COSA SI CHIEDE
1: Per ciascuna affermazione indica se concorda con l'ordinanza della Cassazione, rispondendo sì o no e citando alla lettera le parole decisive. (a) Il ricorrente deteneva una quota del 50% della società. (b) La Commissione Tributaria Provinciale accolse il ricorso. (c) Lo scostamento dal parametro del reddito dichiarato risultava pari al 21,61%.
2: Riprendi l'ordinanza della Cassazione a partire dall'ultima frase riportata.

Corte di Cassazione ordinanza n. 23107 depositata il 25 luglio 2022
Avviso accertamento ricavi dichiarati socio – Studi di settore – contraddittorio è elemento essenziale e imprescindibile – il contribuente dispone della più ampia facoltà, incluso il ricorso a presunzioni semplici, anche se non abbia risposto all’invito al contraddittorio in sede amministrativa – accertamento induttivo
Ritenuto in fatto
1. M.U. proponeva ricorso davanti alla Commissione Tributaria Provinciale di Crotone avverso l’avviso di accertamento con il quale l’Ufficio aveva riscontrato che nell’anno 2005 l’ammontare dei ricavi dichiarati dalla E.B. s.a.s. di M.M., di cui il ricorrente era socio al 50%, era inferiore a quello determinato sulla base degli studi di settore e, in conseguenza di ciò, aveva rettificato l’Irpef e le addizionali in capo al socio.
2. La Commissione Tributaria Provinciale rigettava il ricorso.
3. Sull’appello del contribuente, la Commissione Tributaria Regionale Calabria accoglieva il gravame, evidenziando che lo scostamento dal parametro del reddito dichiarato era pari al 21,61% e, quindi, inferiore a quello minimo, pari al 25-30%, individuato dalla giurisprudenza di merito per il riconoscimento di una “grave incongruenza”.
4. Avverso la sentenza della CTR ha proposto ricorso per cassazione l’Agenzia delle Entrate sulla base di due M.U. non ha svolto difese.
5. Sulla proposta avanzata dal relatore ai sensi del novellato art. 380 bis cod. proc. civ. risulta regolarmente costituito il contraddittorio.
Ritenuto in diritto
1. Con il primo motivo la ricorrente deduce la violazione degli 2909 c.c. e 324 c.p.c., in relazione all’art. 360, comma 1, n. 3), c.p.c., per non aver la CTR rilevato che dall’attività di accertamento espletata nei confronti della E.B. s.a.s. di M.M. era derivato l’accertamento in contestazione e che su quello operato in danno della società si era formato il giudicato esterno, avuto particolare riguardo all’attendibilità dello strumento presuntivo applicato.

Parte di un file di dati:
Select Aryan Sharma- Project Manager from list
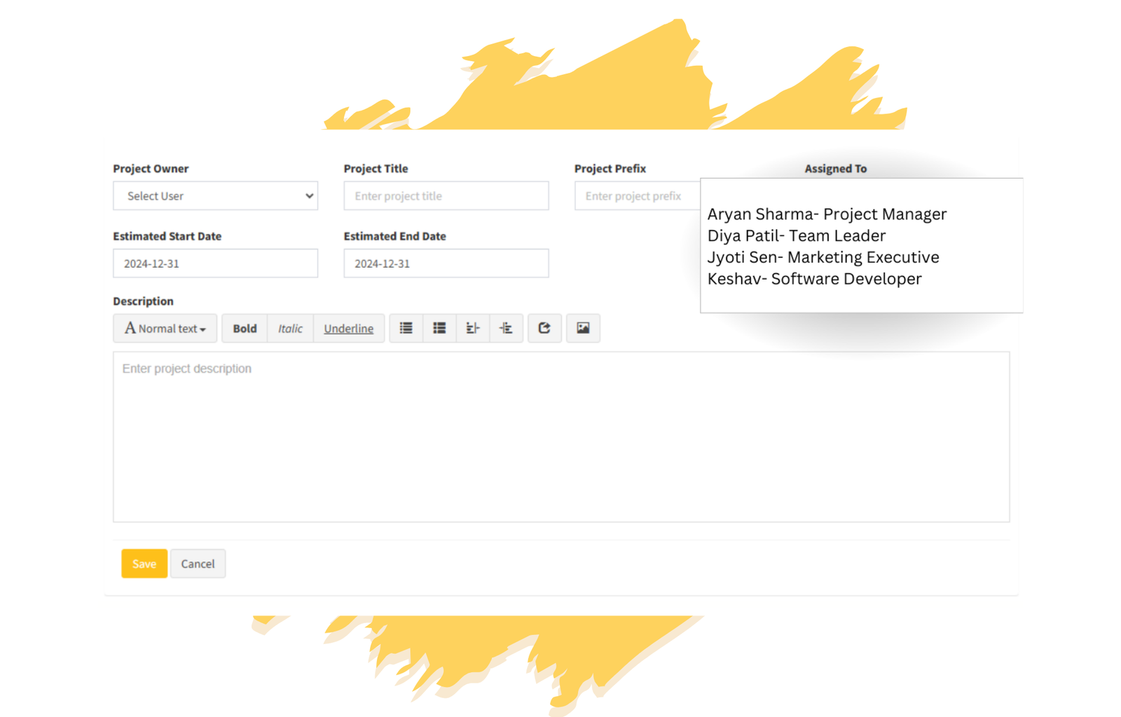The width and height of the screenshot is (1121, 717). click(827, 214)
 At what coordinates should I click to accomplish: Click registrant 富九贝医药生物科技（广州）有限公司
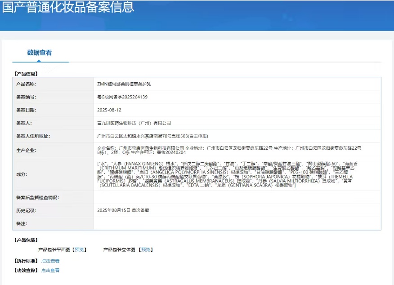click(134, 123)
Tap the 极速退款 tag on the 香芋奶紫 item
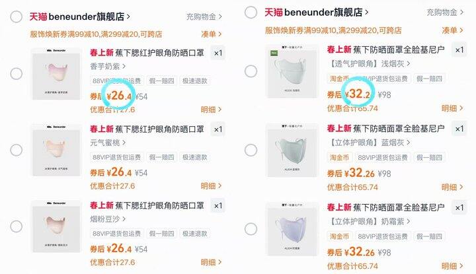476x274 pixels. click(195, 82)
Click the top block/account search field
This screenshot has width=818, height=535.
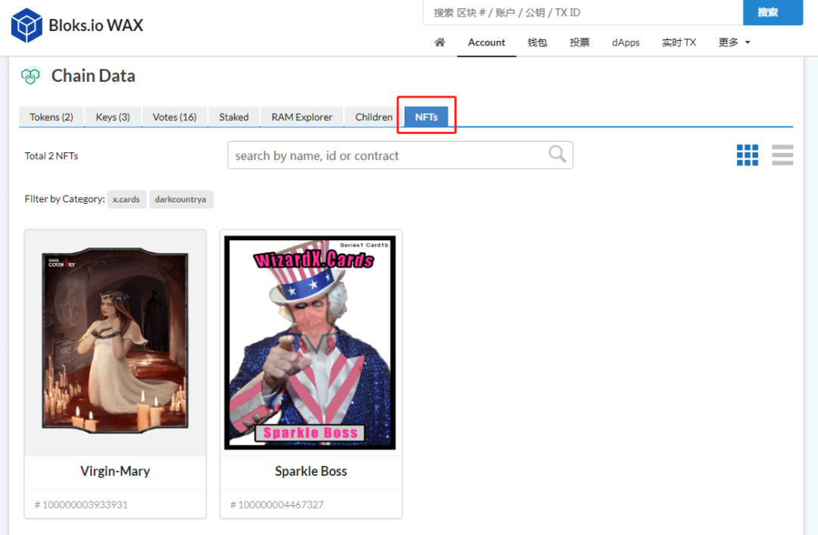click(x=583, y=13)
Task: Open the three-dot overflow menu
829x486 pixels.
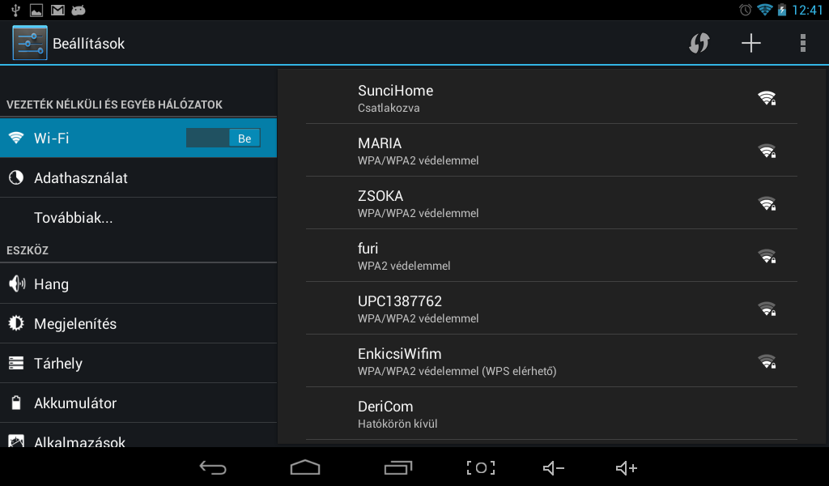Action: click(802, 43)
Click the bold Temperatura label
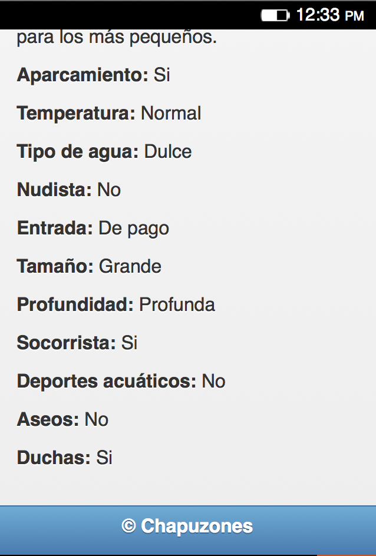The height and width of the screenshot is (556, 376). 77,113
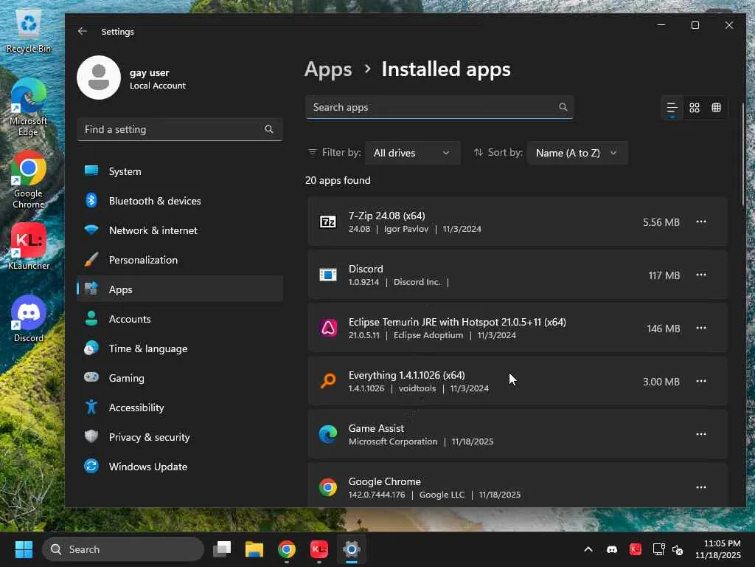Navigate to Bluetooth & devices
This screenshot has width=755, height=567.
(154, 201)
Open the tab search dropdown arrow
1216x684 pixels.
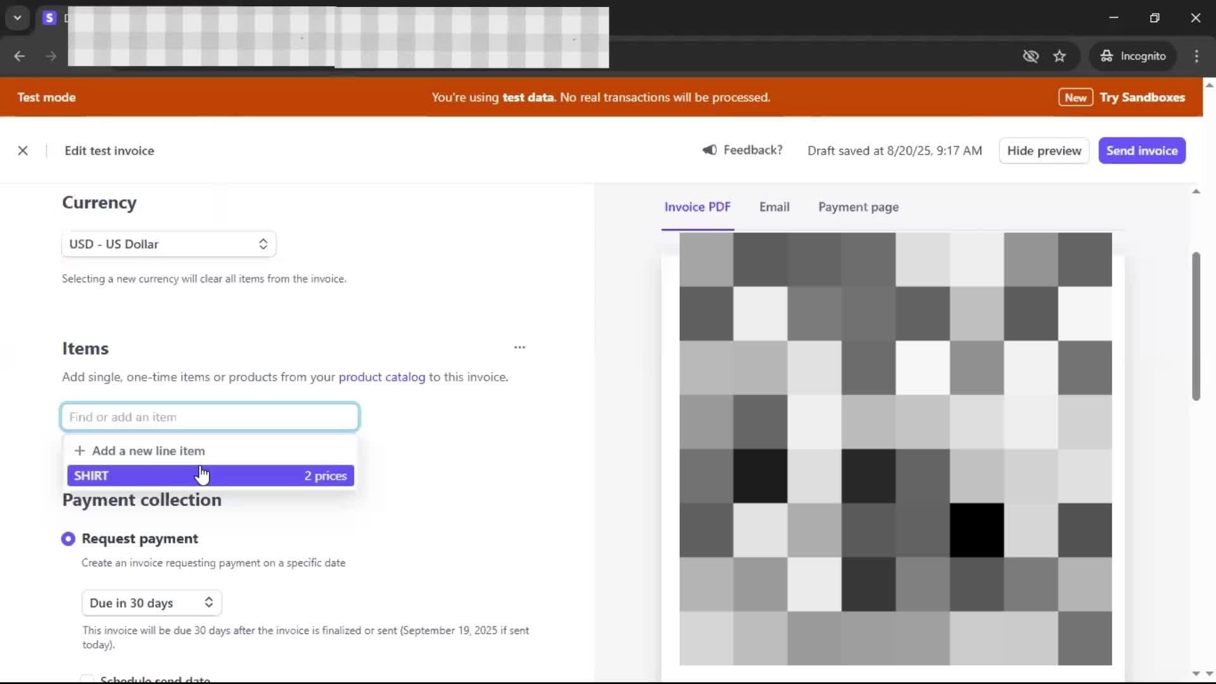coord(18,18)
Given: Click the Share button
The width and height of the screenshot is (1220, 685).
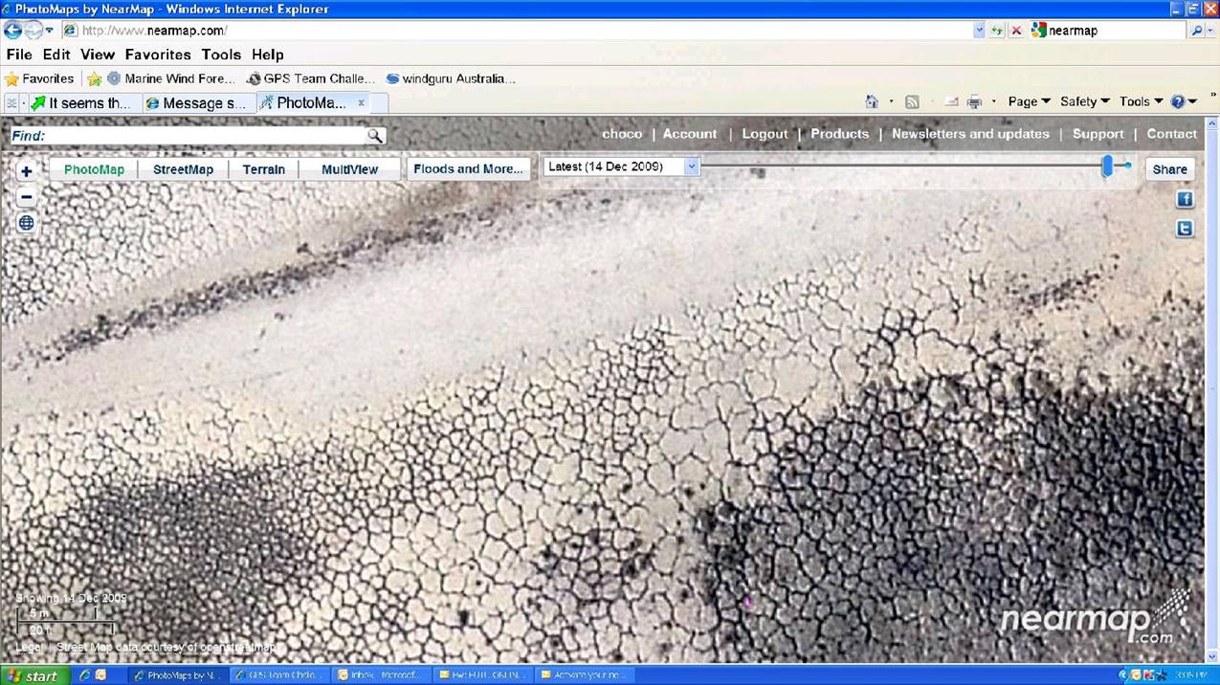Looking at the screenshot, I should [1169, 169].
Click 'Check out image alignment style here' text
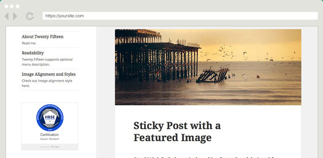The image size is (323, 158). (x=47, y=83)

RISPOSTE
1:
(a) Sì: "di cui il ricorrente era socio al 50%".
(b) No: "La Commissione Tributaria Provinciale rigettava il ricorso."
(c) Sì: "lo scostamento dal parametro del reddito dichiarato era pari al 21,61%".

2:
2. Con il secondo motivo la ricorrente denuncia la violazione/falsa applicazione degli 62 sexies d.l. n. 331/1993 e 39, comma 1, lett. d), dPR n. 600/1973, in relazione all’art. 360, comma 1, n. 3), c.p.c., per non aver la CTR considerato che, per effetto del contraddittorio con il contribuente, le presunzioni degli studi acquistano i requisiti di gravità, precisione e concordanza, da soli giustificativi della pretesa impositiva, con conseguente inversione della prova a carico del contribuente.
3.Il primo motivo è infondato.
In termini generali, la sentenza emessa nei confronti della società costituisce l’antecedente logico-giuridico non solo nelle ipotesi di controversie su contestazioni di utili extracontabili, ma in tutti i casi di contestazione rivolti alla compagine sociale relativi ai maggiori redditi derivanti da ricavi non dichiarati o da costi non sostenuti.
In tema di accertamento delle imposte sui redditi, la validità dell’avviso in ordine a ricavi non contabilizzati, emesso a carico di società di capitali a ristretta base partecipativa, costituisce presupposto indefettibile per legittimare la presunzione di attribuzione ai soci degli eventuali utili extracontabili accertati, con la conseguenza che l’annullamento dello stesso con sentenza passata in giudicato per vizi attinenti al merito della pretesa tributaria, avendo carattere pregiudicante, determina l’illegittimità dell’avviso di accertamento, notificato al singolo socio, che ipotizzi la percezione di maggiori utili societari; tale carattere pregiudicante non si rinviene, invece, nelle ipotesi di annullamento per vizi del procedimento (si pensi all’inesistenza della notifica o alla errata intestazione dell’avviso), le quali danno luogo ad un giudicato formale, e non sostanziale, difettando una pronuncia che revochi in dubbio l’accertamento sulla pretesa erariale (Sez. 5, Ordinanza n. 752 del 19/01/2021).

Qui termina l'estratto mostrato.